Essas medidas visam manter a atuação do CSS como um laboratório de práticas de construções sustentáveis, refletindo as expectativas postas no momento da concepção de seu projeto: “Ser um ambiente inovador, destinado a captar, gerar e irradiar conhecimento para conectar e alinhar o empreendedorismo com a sustentabilidade da vida(8)”.

Implementadas essas propostas, o edifício mantém sua classificação de eficiência energética “A”(9), com um percentual de redução da emissão de CO2 de 110%, o que significa dizer que ao converter seu consumo de energia elétrica em energia primária, tem superávit energético de 110%. Por esse método, sempre que a geração de energia elétrica for superior ao consumo, a etiqueta geral alcançará o nível de eficiência energética “A”. Destaca-se que a etiqueta PROCEL se restringe à eficiência energética e não à sustentabilidade de edificações, sendo que para este último fim, existem outras certificações mais adequadas, já citadas anteriormente.

Isso conduz a um aprofundamento da reflexão acerca das edificações sustentáveis: Ao comparar duas edificações que atendam a requisitos mínimos de adequação dos materiais ao clima, ambas autossuficientes energeticamente, quão mais sustentável é uma em relação à outra?
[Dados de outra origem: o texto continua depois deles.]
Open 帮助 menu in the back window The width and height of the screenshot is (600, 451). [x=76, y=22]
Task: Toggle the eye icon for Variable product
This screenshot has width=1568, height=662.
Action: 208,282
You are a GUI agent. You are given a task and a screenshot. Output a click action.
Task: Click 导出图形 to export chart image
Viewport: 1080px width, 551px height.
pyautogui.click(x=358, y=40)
Sabe-se que no consumo total de energia elétrica das edificações residenciais, comerciais e institucionais(10), o condicionamento de ar é o responsável pelo maior consumo e este, por sua vez, tem relação direta com os materiais da envoltória, com a forma do edifício e as estratégias de projeto, ou seja, materiais iguais podem ser aplicados a projetos de conceitos e partidos arquitetônicos diferentes, resultando em ambientes térmicos e comportamentos de consumo energético muito diferenciados.

A resposta se dá através da importância de um bom projeto, tanto de arquitetura quanto do sistema de condicionamento de ar, um refletindo no outro as potencialidades e suprindo as fragilidades, utilizando a produção de energia em uma relação linear com a demanda para seu funcionamento, após explorados profundamente os potenciais de redução oriundos da i) adequação dos materiais de construção e estratégias ao clima e ii) das medidas de eficientização no uso ao alcance da gestão do edifício.
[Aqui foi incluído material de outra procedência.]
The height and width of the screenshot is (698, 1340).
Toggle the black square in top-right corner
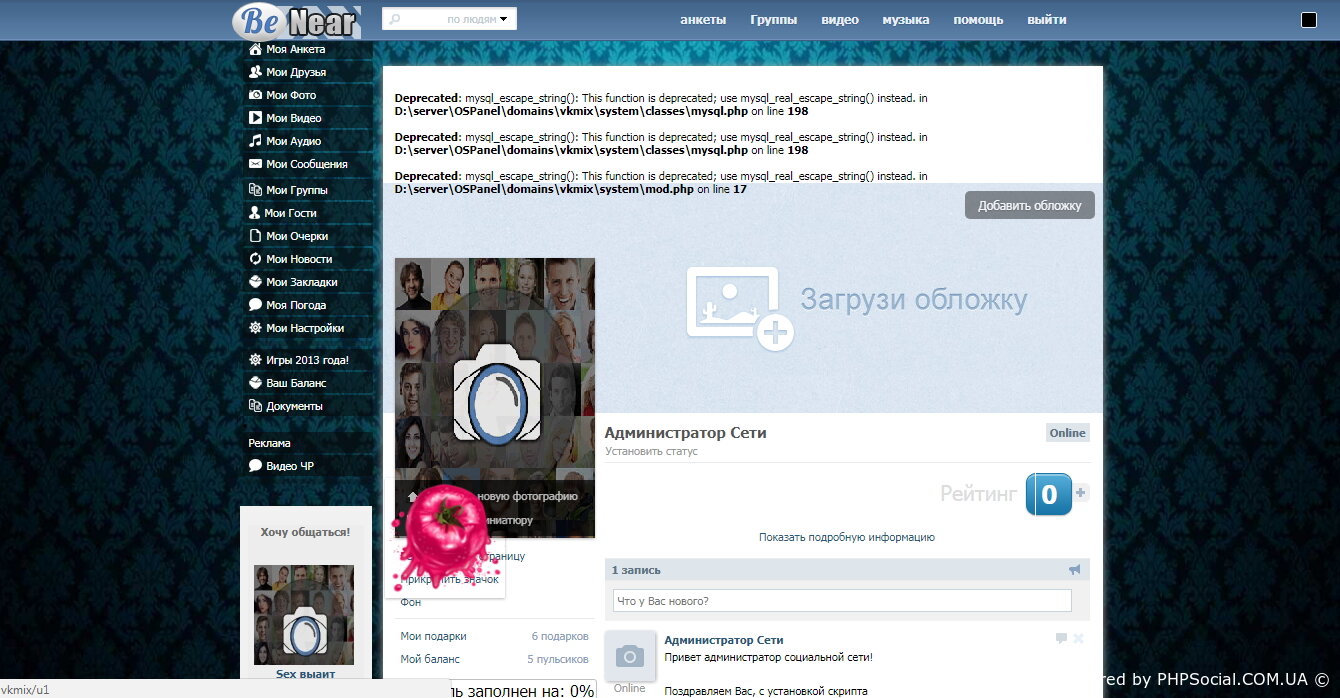pos(1308,20)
O CSS continua servindo como um bom exemplo a essa resposta!

Luciane C. Durante
Ivan Júlio Apolônio Callejas
Laboratório de Tecnologia e Conforto Ambiental
Universidade Federal de Mato Grosso

Alberto Hernandez Neto
Grupo de Pesquisa em Refrigeração e Ar-Condicionado
Escola Politécnica – USP

Notas

  • Projeto do Arquiteto e Urbanista José Afonso Botura Portocarrero, as obras iniciaram em 2008 e foram concluídas em 2010
  • BREEAM In-Use International. Technical Manual. SD221 – 1.0:2015. March 2015
  • BUILDING RESEARCH ESTABLISHMENT (BRE). BREAAM International New Construtction:Technical Manual. Reino Unido, 2016. Disponível em: <https://www.breeam.com/discover/technical-standards/newconstruction/>. Acesso em: 10 mar. 2019.
  • Dados da gestão do CSS.
  • Portaria n° 3214, de 08 de junho de 1978: Aprova as normas regulamentadoras que consolidam as leis do trabalho, relativas à segurança e medicina do trabalho. Norma Regulamentadora nº 17 (NR 17): Ergonomia. Diário Oficial da República Federativa do Brasil, Poder Executivo, Brasília, 1978.
  • INTERNATIONAL ORGANIZATION FOR STANDARDIZATION. Moderate thermal environments -determination of the PMV and PPD indices and specification of the conditions for the thermal comfort: ISO 7730. Switzerland, 1984.
  • Portaria n° 3214, de 08 de junho de 1978: Aprova as normas regulamentadoras que consolidam as leis do trabalho, relativas à segurança e medicina do trabalho. Norma Regulamentadora nº 17 (NR 17): Ergonomia. Diário Oficial da República Federativa do Brasil, Poder Executivo, Brasília, 1978.
  • Briefing do projeto datado de 2008.
  • Segundo o Aperfeiçoamento do Regulamento Técnico da Qualidade para a Classe de Eficiência Energética de Edifícios Comerciais, de Serviços e Públicos – INI-C, na Instrução Normativa do INMETRO para Edificações Comerciais, de Serviços e Públicas (INI-C). Disponível em: https://www2.inmetro.gov.br/pbe/parceiros.php
  • Excetuam-se as indústrias, onde o parque fabril é o maior consumidor, na maioria das situações.